Cellophane, cellophan, chellofane

Caro direttore,
mi sono molto divertita al tuo garbato rilievo, anche perchè quella che tu ritieni l’unica è stata sempre anche la mia versione preferita della parola cellophane, cui quel giorno tolsi in un secondo momento la e finale (per evitare storie) dopo il richiamo di uno dei capi che mi avvertiva: «Tu l’hai scritta con la e, l’altro senza. Mettetevi d’accordo». E allora, senza neanche guardare il pezzo del collega, tolsi quella e finale ritenendo comunque di non sbagliare per una rapida associazione di idee: cellophan come nylon, rayon - tutti derivati plastici, dal polipropilene (brevetto mondiale Montedison), una scoperta grazie alla quale dagli anni Cinquanta tra l’altro possiamo usufruire del comfort della maglieria nell’abbigliamento.
Però il tuo articolo mi ha fatto venire il dubbio e dunque sono andata a controllare:
Il vocabolario Palazzi recita: «Cellofane» (come ha scritto il collega).
Il Devoto e Oli: «Cellophane, dal francese, usato talvolta in luogo dell’adattamento italiano céllofan o cellòfan».
Un ottimo vocabolario inglese/italiano: «Cellophane = cellofane».
E però nel «Come si dice» di Luciano Satta è scritto: «Cellofane - la pronunzia migliore è quella sdrucciola, cellofàne.

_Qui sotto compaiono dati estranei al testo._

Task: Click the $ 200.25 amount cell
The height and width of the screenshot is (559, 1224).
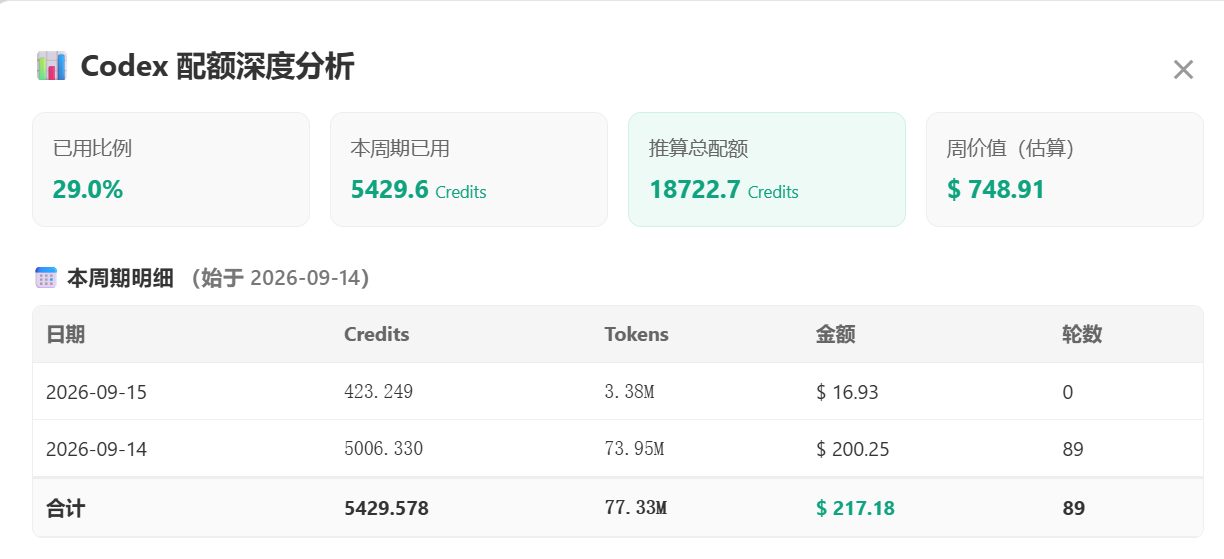Action: click(x=853, y=449)
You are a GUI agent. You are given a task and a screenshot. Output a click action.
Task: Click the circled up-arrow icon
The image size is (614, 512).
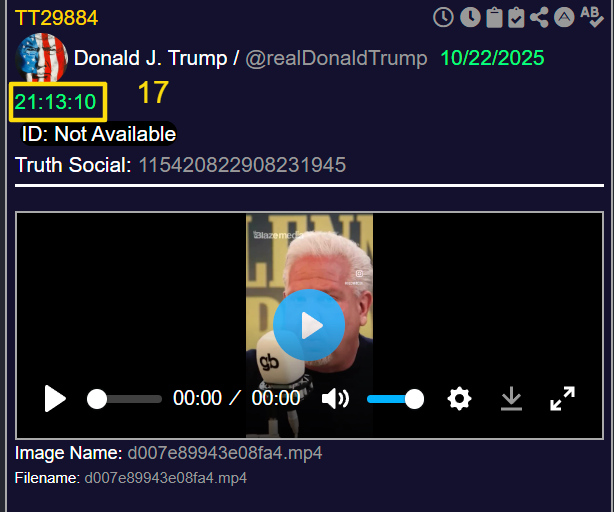tap(565, 17)
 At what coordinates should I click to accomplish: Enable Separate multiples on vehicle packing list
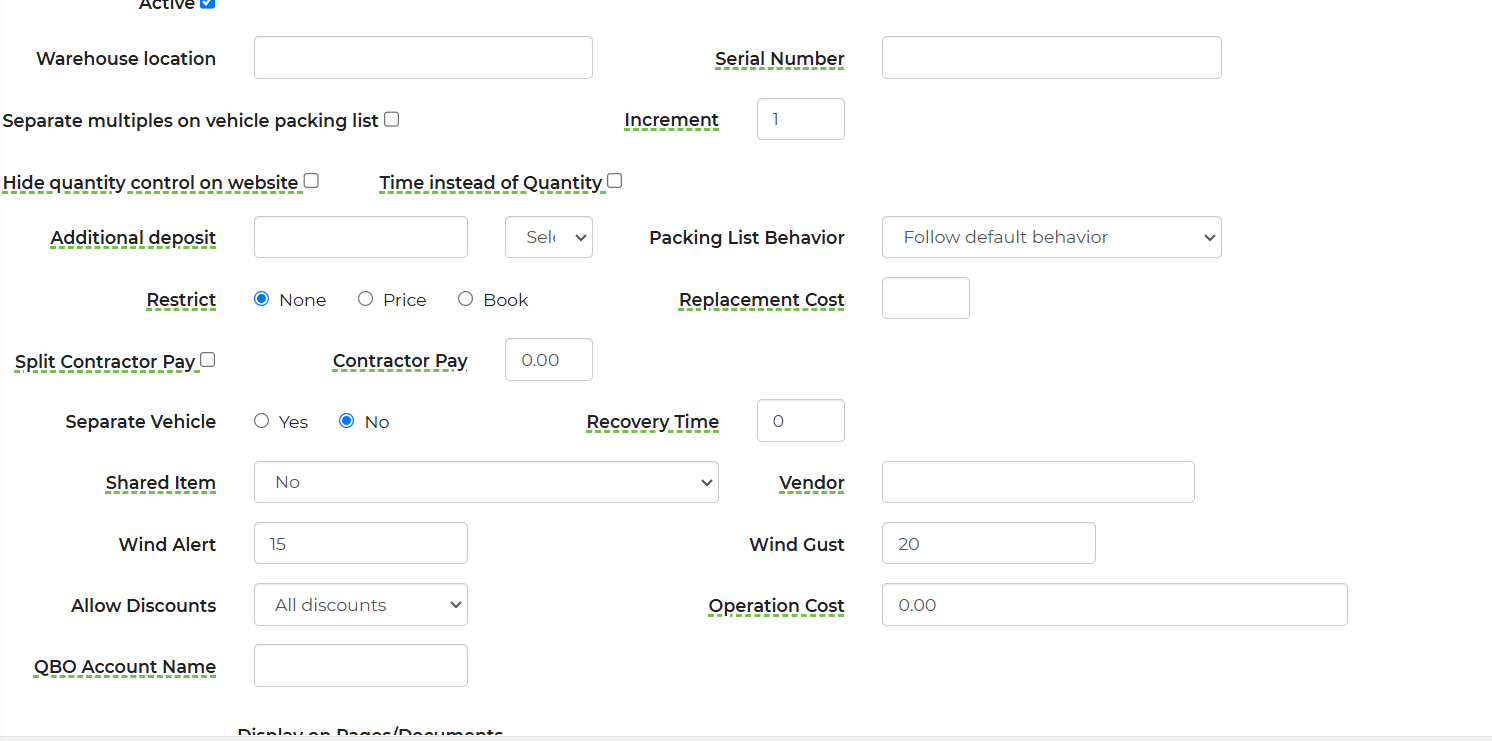[x=392, y=119]
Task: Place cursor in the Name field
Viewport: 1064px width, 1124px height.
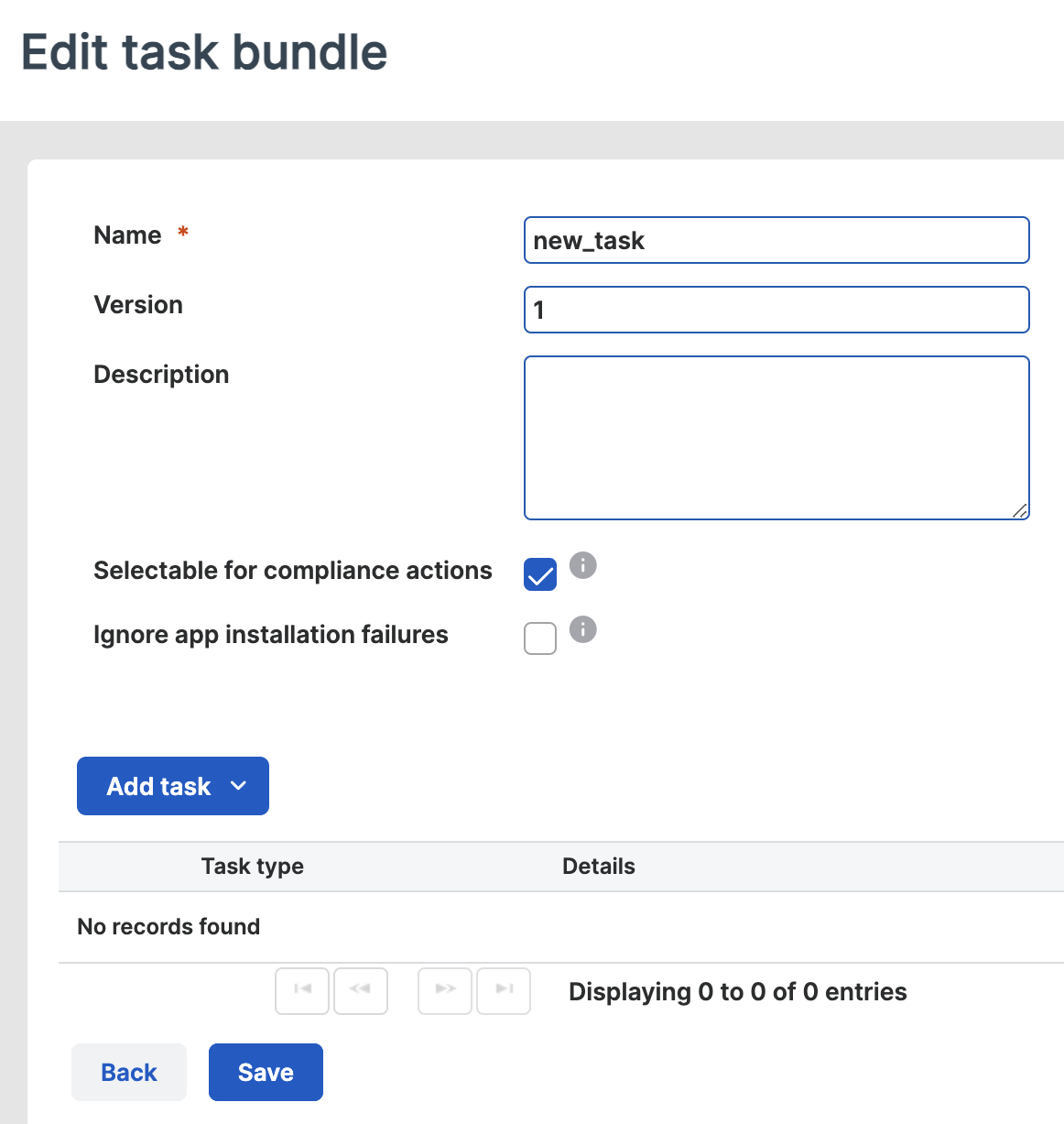Action: coord(776,240)
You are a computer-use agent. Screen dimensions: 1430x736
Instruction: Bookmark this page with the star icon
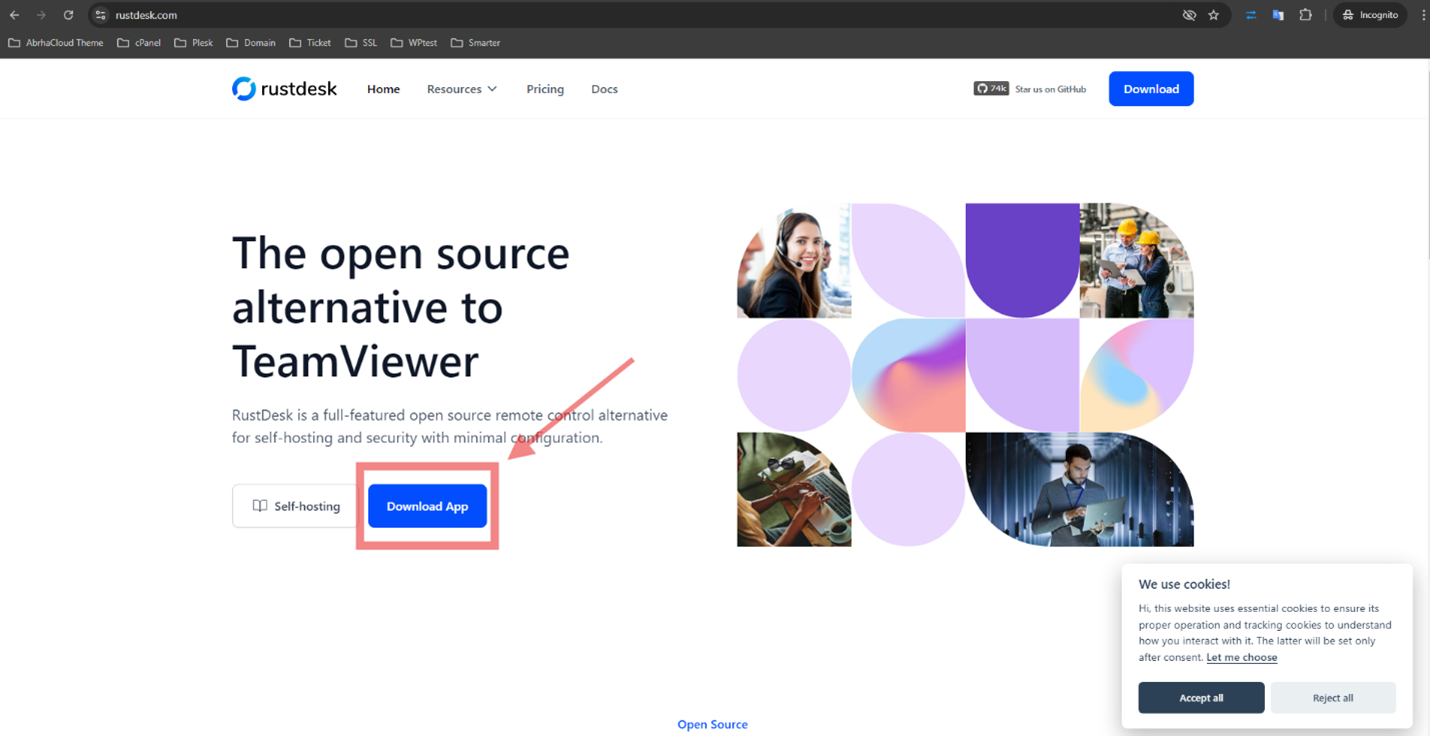click(x=1214, y=15)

Ci sono poi le grafie cellofano, celofano, cellofan tutte più o meno buone ma anche tutte più o meno inutili, per rendere il francese cellophane. Uguale è la grafia dell’inglese e del tedesco (che però ha anche cellophan); lo spagnolo ha celofan. In un libro di Carlo Laurenzi leggiamo l’adattamento cellofan in corsivo, e ci sembra superfluo. I fautori dell’intatto cellophane possono avere dalla loro un cavillo: il nome è depositato».
Infine ho consultato il «Manuale di Giornalismo» di Sergio Lepri & company dove la parola che cercavo non esiste ma ho trovato: «Nylon - si può italianizzare in nailon, ma naylon è ingiustificato».
Secondo te, si può parlare proprio di errore?
Grazie per l’attenzione (vorrei imparare ancora tante cose).